Un ballon à gaz (ou aussi charlière) est un objet volant, c'est-à-dire un aéronef, « plus léger que l'air », synonyme d'aérostat.

Le ballon vole grâce à la poussée d'Archimède.

Contrairement à la montgolfière, dont l'enveloppe est gonflée d'air chaud, le ballon à gaz contient un gaz moins dense que l'air à température identique, en général du dihydrogène, du gaz d'éclairage ou de l'hélium.

Un ballon à gaz ne peut être contrôlé que dans la direction verticale, et dans une certaine mesure horizontalement par le biais des courants aériens différents selon l'altitude.

Histoire[modifier | modifier le code]

C'est la même année que les frères Montgolfier, mais quelques jours après eux, que le physicien Jacques Charles fait voler un ballon gonflé au dihydrogène.

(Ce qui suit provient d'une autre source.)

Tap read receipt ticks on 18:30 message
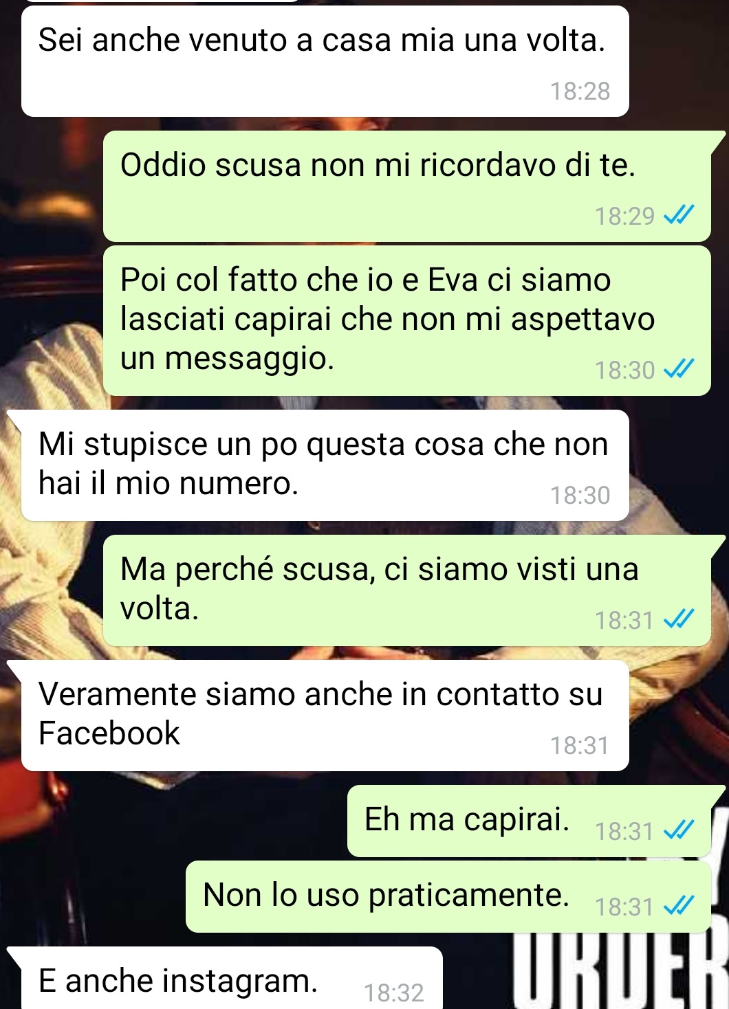The width and height of the screenshot is (729, 1009). (x=679, y=369)
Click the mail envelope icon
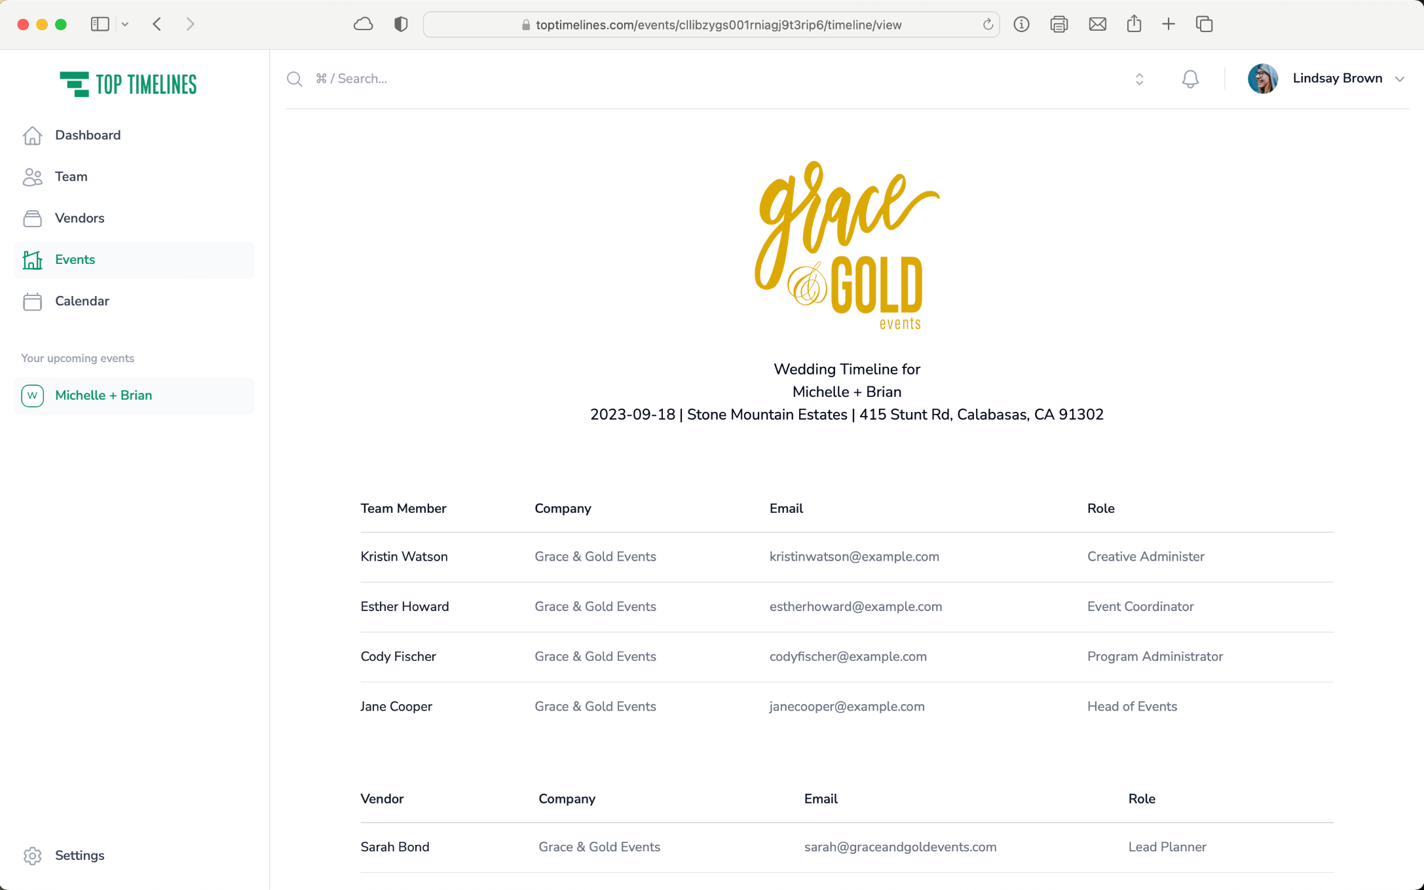 (x=1097, y=24)
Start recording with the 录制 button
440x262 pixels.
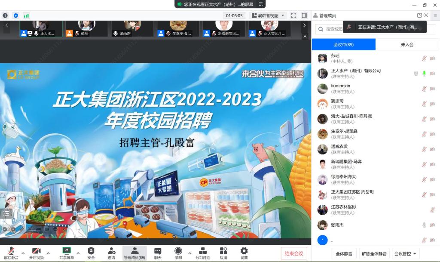178,253
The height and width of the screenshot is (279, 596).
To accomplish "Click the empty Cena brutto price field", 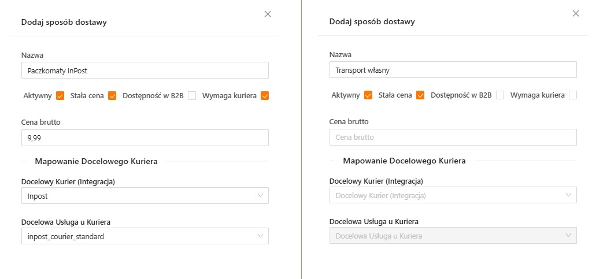I will [453, 137].
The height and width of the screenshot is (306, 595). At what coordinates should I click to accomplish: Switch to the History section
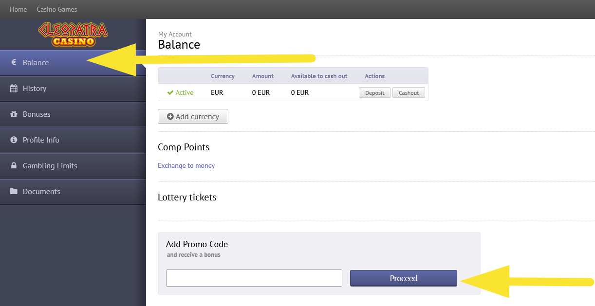tap(34, 88)
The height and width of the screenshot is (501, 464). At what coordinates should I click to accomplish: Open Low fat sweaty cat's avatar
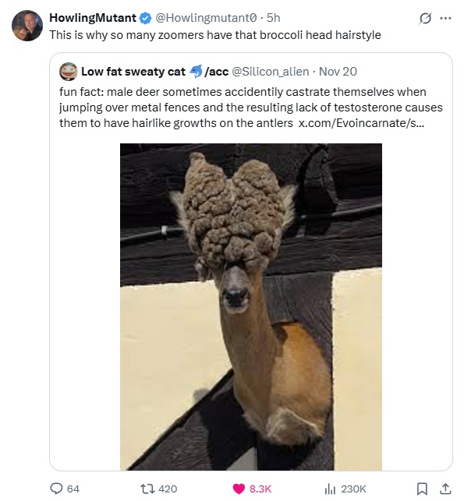point(69,72)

Contrairement à l'invention des frères Montgolfier, très empirique, le ballon de Charles était fermé et constituait un outil scientifique qui ne devait rien au hasard.

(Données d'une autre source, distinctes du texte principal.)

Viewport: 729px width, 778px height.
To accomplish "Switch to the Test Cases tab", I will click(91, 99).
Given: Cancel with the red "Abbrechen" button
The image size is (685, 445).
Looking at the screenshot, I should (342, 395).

Le 1er décembre 1783, il vola au-dessus des jardins des Tuileries à Paris avec l'un des deux frères Robert qui l'avaient aidé à fabriquer le ballon[1]. Ils atterrirent à Nesles-la-Vallée. Dès le premier vol, le ballon à gaz de Jacques Charles dispose de tous les instruments utilisés jusqu'à nos jours sur ce type de machine (enveloppe vernie, filet, panier en osier, soupape, lest et ancre). Les améliorations qui lui seront apportées par la suite seront mineures : guiderope (inventé par l'anglais Green), panneau de déchirure.

Il emmena également différents instruments scientifiques.

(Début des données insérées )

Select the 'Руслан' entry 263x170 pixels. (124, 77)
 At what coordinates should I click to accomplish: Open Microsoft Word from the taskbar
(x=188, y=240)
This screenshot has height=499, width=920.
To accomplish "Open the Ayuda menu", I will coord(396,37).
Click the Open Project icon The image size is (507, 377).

Le 7 janvier 1785, Jean-Pierre Blanchard et son ami et mécène américain John Jeffries traversent la Manche de Douvres à Guînes en 2 heures 25 minutes, à bord d’un ballon gonflé au dihydrogène. Cet exploit eut un retentissement dans toute l’Europe et Blanchard se rendit dans de nombreux pays, jusqu'aux États-Unis, pour effectuer des démonstrations de vol en ballon.

En 1804, Louis Joseph Gay-Lussac atteint 7 016 mètres.

En 1867, Henri Giffard fait voler un ballon captif de 5 000 m3 dans le cadre de l'exposition universelle, ballon qui terminera tristement sa carrière dans les lignes prussiennes en 1870. Il récidivera en 1878 avec un géant de 25 000 m3.

Pendant le siège de Paris par l'armée prussienne en 1870/71, des ballons à gaz, appelés à l'époque ballon monté car emportant des passagers, ont assuré les communications dans le sens de Paris vers la province avec parfois quelques passagers souhaitant fuir Paris (un de ces passagers fut Léon Gambetta). Dans le sens province vers Paris, il était impossible de faire le trajet en ballon (trop d'incertitude à cause de la non dirigeabilité des ballons), malgré les tentatives des frères Albert Tissandier (1839 - 1906) et Gaston Tissandier (1843 - 1899).

En 1875, le Zenith volera 23h heures 40, avant de tuer deux de ses pilotes lors d'un deuxième vol à 8 600 mètres.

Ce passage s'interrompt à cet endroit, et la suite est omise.